== TRECHO DO DOCUMENTO ==
+ + + + + + +

“Aqui morreram três filhos meus”, comenta, econômica nas palavras, Lourdes Araújo Firmino, ao passar em frente ao hospital militar, na avenida principal da cidade de Tabatinga, no Amazonas.

No dia em que a bolsa estourou, Lourdes, ticuna, parteira indígena por profissão, decidiu que queria ter um parto natural. Os médicos não lhe deram ouvidos. No começo dos anos 2000, era proibido às parturientes levar acompanhantes para a sua hora em hospitais públicos. O marido brigou: ficou do lado de fora do centro cirúrgico e foi impedido pelos funcionários de entrar na sala para acompanhar a mulher.

“Um bom parto tem que ser feito pela mulher, no tempo dela, com ela se descobrindo. Não pode forçar nada. A gente tem só que acompanhar e cuidar dela nessa travessia”

Lourdes Araújo Firmino

Desconfiadas do sistema público de saúde, as indígenas da aldeia se fiam nas parteiras para passar pelas incertezas e dores da gestação e do parto. São essas mulheres, em sua maioria idosas, analfabetas e que aprenderam o ofício com suas antepassadas, que conduzem o momento no qual, para elas, a menina morre para que a mulher, transformada em mãe, possa nascer.

56% dos partos no país em 2017 – segundo dados do Sistema de Informações sobre Nascidos Vivos (Sinasc) – foram realizados com cirurgia cesariana. No mesmo ano, na rede privada de São Paulo, cidade mais rica do país, oito de cada dez paulistanos chegavam ao mundo através da cesariana.

O uso da cesárea vem se disseminando rapidamente no mundo – duplicou no século 21 –, e a Organização Mundial da Saúde (OMS) pede aos países que se esforcem para que seus sistemas de saúde façam mais partos normais, uma vez que, segundo a literatura médica, não mais de 15% dos nascimentos efetivamente requerem essa intervenção cirúrgica.

Os países que conjugaram melhor tradição e modernidade apresentam melhores resultados. Na Inglaterra, um quarto dos partos de baixo risco é feito em casa e supervisionado pelo sistema público de saúde. A Holanda tem uma política que dispensa anestesia e se apoia nas parteiras em vez de médicos. Contabiliza 65% dos partos como domiciliares e um índice de cesáreas abaixo dos 15%.

Um estudo da Fundação Perseu Abramo constatou que  um em cada quatro partos no Brasil ocorre algum tipo de violência obstétrica, seja física ou verbal. O uso da ocitocina, a escolha de colocar a mulher deitada na cama, sem poder caminhar, o corte chamado episiotomia e o uso do ultrassom são técnicas modernas que aumentaram o poder do obstetra sobre quando e como o trabalho será feito, da resposta da mãe e do bebê, os protagonistas da situação.

O crescimento paulatino de cesarianas no país a partir dos anos 1970 levou o Ministério da Saúde a estimular o parto humanizado no SUS e, na esteira dessa tentativa, redescobriu-se a função da parteira. Mas o governo federal ignora quantas delas existem no país e também quantos cidadãos vieram ao mundo por suas mãos.

O pesquisador gaúcho Julio Schweickardt trabalha para decifrar como tirar o ofício do limbo burocrático, uma vez que as parteiras estão sozinhas ante a legislação. Como não há dados, o Estado não dimensiona sua importância; como não há forma de quantificar sua importância, não há argumentos para colocá-las como agentes de saúde.

+ + + + + + +

== O QUE FAZER ==
A) De acordo com o texto sobre as parteiras, qual foi a porcentagem de partos feitos por cesariana no país em 2017?
B) Por favor, redigite um trecho do texto sobre as parteiras, começando nas palavras "56% dos partos" e parando depois de "através da cesariana.".

(Registros salvos)

+ + + + + + +

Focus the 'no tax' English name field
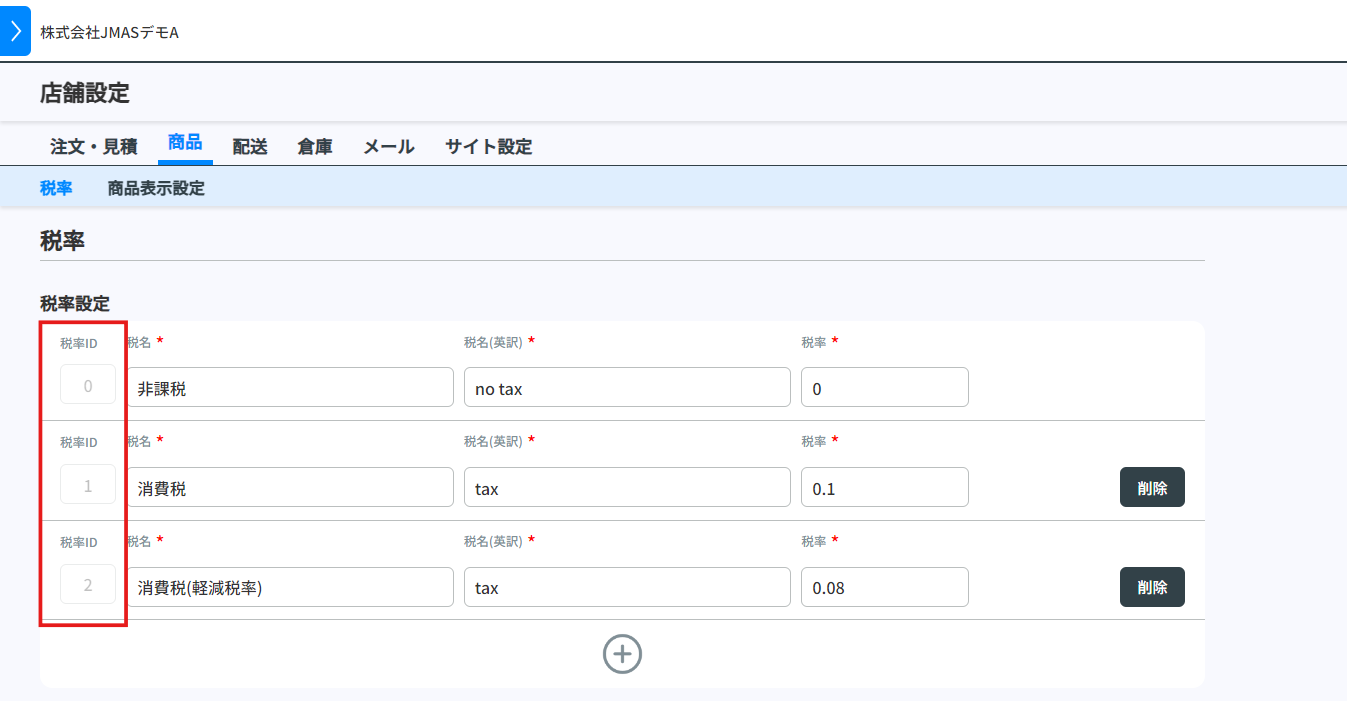 pos(627,388)
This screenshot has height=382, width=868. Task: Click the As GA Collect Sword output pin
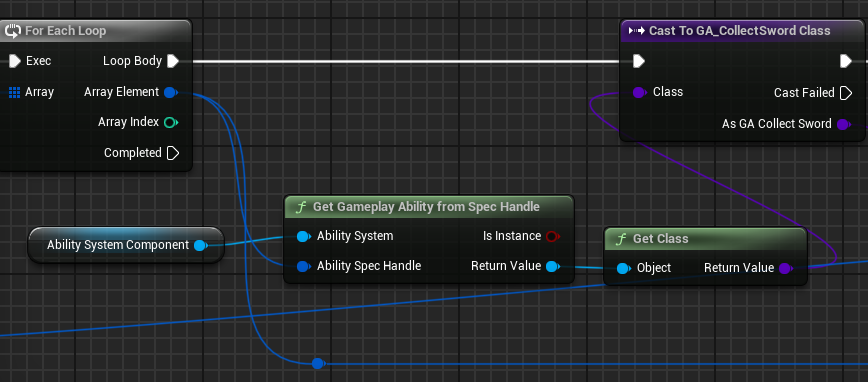tap(843, 124)
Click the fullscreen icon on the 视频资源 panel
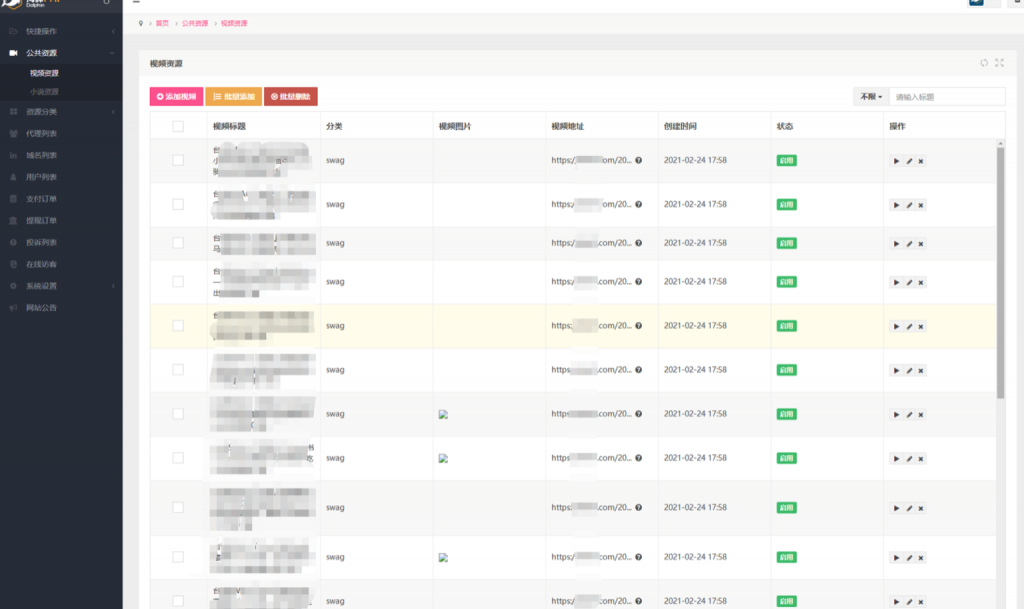The height and width of the screenshot is (609, 1024). pos(999,63)
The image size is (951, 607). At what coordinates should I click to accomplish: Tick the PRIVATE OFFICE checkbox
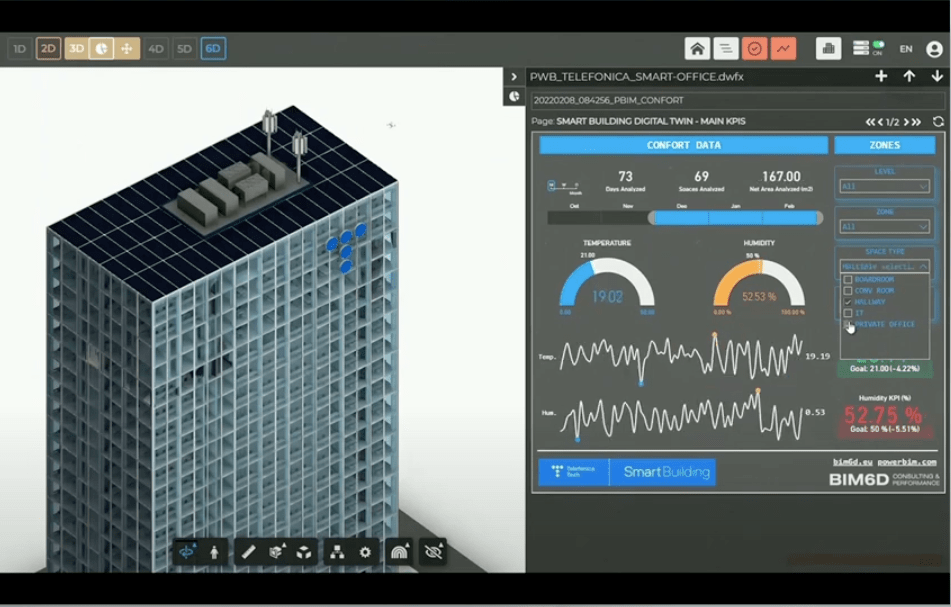point(848,324)
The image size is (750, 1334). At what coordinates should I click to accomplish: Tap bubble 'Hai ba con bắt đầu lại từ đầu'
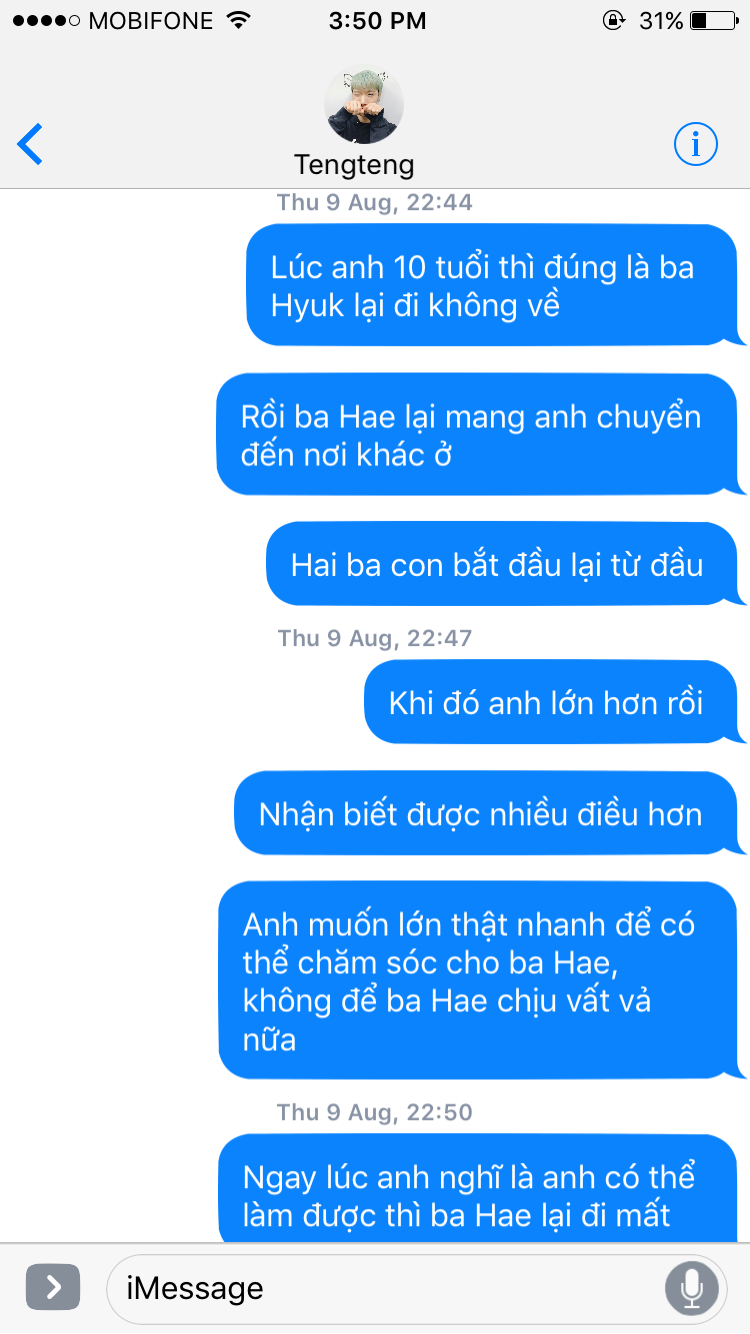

+ + + + + + +

== RESPOSTAS DAS TAREFAS ==
A) 56% dos partos.

B)
56% dos partos no país em 2017 – segundo dados do Sistema de Informações sobre Nascidos Vivos (Sinasc) – foram realizados com cirurgia cesariana. No mesmo ano, na rede privada de São Paulo, cidade mais rica do país, oito de cada dez paulistanos chegavam ao mundo através da cesariana.